A recent post made an insightful observation: “God is not a boy’s name.” Since God is not male, men are not morally superior, and being male is not a leadership quality. Yet throughout history, it’s Eve’s failures rather than Christ’s victories that are cited as the basis for male leadership. The persistence of sexism that assumes women’s inferiority is evident in the assumption that women pursue leadership in the church because they crave power and control. While male leaders are “assertive,” female leaders are viewed as “pushy.” Here again we too often consider men as more redeemed than women. Yet Scripture shows the genuine partnership between woman and man—a central theme permeating God’s perfect world, one that is distorted by sin and redeemed by Christ, a drama that unfolds in the early chapters of Genesis.
Strikingly, the only “not good” in a sinless world is Adam’s aloneness. God says, “I will make him an ezer (in Hebrew) or “a genuine partner” (Gen. 2:18).1 Unable to find her among the animals (Gen. 2:19–20), God creates Eve from Adam’s side, introduces them and Adam bursts into song, celebrating his ezer singing, “At last! This is now bone of my bones and flesh of my flesh,” (Gen. 2:23). Scripture emphasizes not their differences, but their unity and oneness. Created in God’s image and made of flesh, Adam and Eve share an embodiment that equips them for a shared vocation—to govern the world and be fruitful in it (Gen 1:27–31). In a sinless world, Adam and Eve rule over the animals and the earth, not each other. This, God says, is very good (Gen. 1:31).
Tragically, the mutuality Adam and Eve enjoy does not endure. Both disobey God and their sin distorts God’s perfect world. Their shared governance devolves into “he will rule over you” (Gen. 3:16). Male dominance devalues woman as inferior, obscuring her identity as man’s genuine partner. While sin ruptures their harmony and oneness, God provides a redemptive plan: a redeemer will come through a woman (Gen. 3:15). Through Mary and the Holy Spirit, Jesus was born to crush evil. In Christ’s victories over sin, we become a new creation (2 Cor. 5:17).
Supremely in Christ, women and women at the margins receive an unqualified welcome as genuine partners, created in God’s image for shared governance (Matt. 26:6–13; Mark 7:25–30; Luke 7:36–50; 8:40–56; John 4:7-30, 39–41). Unlike the rabbis, Jesus includes women as his disciples. They study at his feet and follow him as he ministers, preparing them as evangelists, teachers, and leaders (Luke 10:38–42, John 4:4–42). In Jesus, women are heirs of Abraham (Luke 13:16). They too are blessed for hearing and obeying God (Luke 11:27–28) above cultural roles. Through Christ’s crucifixion, death, and burial, women remain with him while the male disciples hide behind locked doors. As morning dawns, Mary Magdalene is the first to meet the risen Lord, and he sends her to tell the disciples he has risen (John 20:11–18). Obediently, she becomes an apostle to the apostles. A new creation movement dawns with women apostles, deacons, evangelists, and teachers, Paul’s genuine partners.

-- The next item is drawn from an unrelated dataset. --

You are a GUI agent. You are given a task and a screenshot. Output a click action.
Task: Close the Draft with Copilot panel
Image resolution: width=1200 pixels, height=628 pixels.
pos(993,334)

In Galatians 3:28 Paul explains, theologically, how people at the margins become genuine gospel partners. He reminds us that in Christ, the privileges of the Jew, the freed, and the male are now those of the Greeks, slaves, and the women as well. He describes how the slave Onesimus becomes bishop of Ephesus, Junia becomes a prominent apostle (Rom. 16:7), Priscilla a teacher of teachers (Acts 18:26), Phoebe, a deacon (Rom. 16:1), and Lydia, a house church leader (Acts 16:15). Paul goes further: he calls husbands to love their wives sacrificially and with empathy (Eph. 5:28–33). If your wife is hungry or cold, so are you. Those with cultural power—masters and husbands— should be characterized not by dominance but by the mutuality that Adam and Eve enjoyed before sin entered the world.
The genuine partnerships of women and men working side by side as evangelists, house-church planters, apostles, missionaries, Bible translators, and more comprise a Christ-follower revolution that transformed the most brutal superpower in history—Rome.2 May we go and do likewise, now more than ever.
Jeff Miller, “Women and Words: Why Bible Translation Matters with Dr. Jeff Miller,” interview by Dr. Mimi Haddad, Mutuality Matters, CBE International, May 5, 2023, audio, 34:03.
Tom Holland, Dominion: How the Christian Revolution Remade the World (Basic Books, New York, 2019).